# Collected data:
Start of Block

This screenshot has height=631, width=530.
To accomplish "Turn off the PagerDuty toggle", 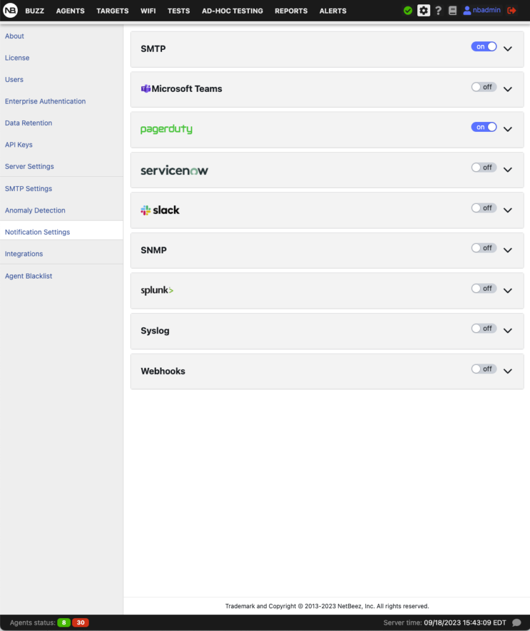I will tap(484, 127).
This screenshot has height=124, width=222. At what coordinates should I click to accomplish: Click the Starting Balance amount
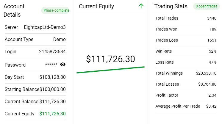point(53,89)
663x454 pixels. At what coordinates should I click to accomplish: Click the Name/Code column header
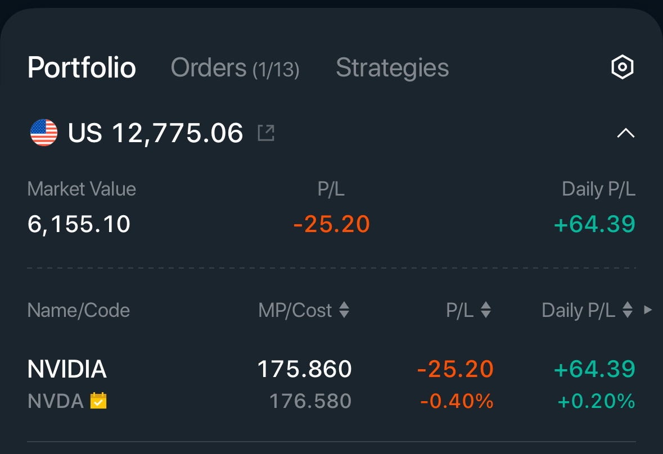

End of Block

# Task instructions:
Beginning at the line that contains "This screenshot has height=124, width=222.", copy each remaining line of the records exactly, through the final one. Omit the pictures.

# Output:
This screenshot has height=124, width=222. At what coordinates should I click to accomplish: Click the Starting Balance amount
point(53,89)
663x454 pixels. At what coordinates should I click to accomplish: Click the Name/Code column header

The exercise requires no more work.